PAGE EXCERPT section start

Rates of sexually transmitted infections have doubled among the over 45s in less than a decade, reveals research published ahead of print in the journal Sexually Transmitted Infections.
The almost exclusive focus on the sexual health of young people, including in national surveys of sexual behaviour, has tended to ignore older age groups, who are also at risk, say the authors.
Researchers monitored the numbers of sexually transmitted infections (STI) diagnosed in 19 sexual health clinics and reported to the Health Protection Agency's Regional Surveillance Unit in the West Midlands.
The period of analysis spanned eight years between 1996 and 2003 inclusive.
In total, 4445 STI episodes were identified among people aged 45 and older during that time. Most of these were in straight men and women.
The most commonly diagnosed infection among the over 45s was genital warts, accounting for almost half (45%) of the episodes. Herpes was the next most common, accounting for almost one in five (19%).
Men and those between the ages of 55 and 59 were significantly more likely to have an STI than anyone else.
Among women, rates were highest among those aged 45 to 54; among men, rates were highest among those aged 55 to 60 plus.
Cases of Chlamydia, herpes, warts, gonorrhoea and syphilis all rose sharply. And the cumulative rate of infections more than doubled from 16.7 per 100, 000 of the population in 1996 to 36.3 per 100,000 of the population in 2003.
And in 1996, this age group comprised 3.9% of all clinic visits; by 2003, this had risen to 4.5%.
While the numbers of infections identified in younger age groups rose 97% during the period of the study, those identified in the over 45s rose 127%.
Programmes aimed at preventing sexually transmitted infections should be tailored towards different age groups and do more to dispel myths and assumptions about the level of sexual activity among older age groups, say the authors.
"Indeed, it may be argued that older people are more susceptible [to sexually transmitted infections] as they are less likely to use condoms than younger people," they say, adding that as successive waves of people with more liberal sexual attitudes and behaviours age, the problem is likely to worsen.

PAGE EXCERPT section end

▸ TASK
According to the article on sexually transmitted infections among people over 45, which infection was diagnosed most often in that age group? The records are not needed for the task on this article.

GIVEN INFORMATION section start

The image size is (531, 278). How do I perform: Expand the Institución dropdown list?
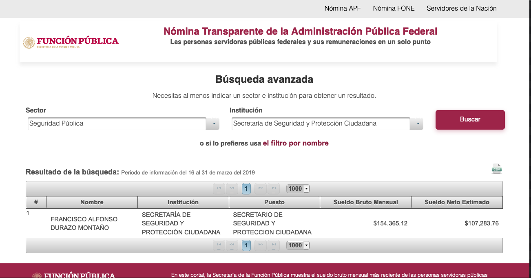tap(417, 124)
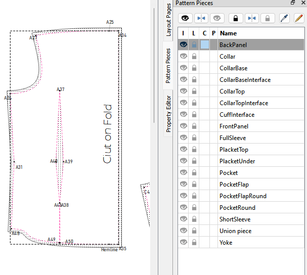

GIVEN INFORMATION section end
GIVEN INFORMATION section start

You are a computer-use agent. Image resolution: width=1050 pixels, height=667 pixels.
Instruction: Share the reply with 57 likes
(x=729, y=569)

GIVEN INFORMATION section end

▸ SOLUTION
Genital warts, which accounted for almost half (45%) of the episodes.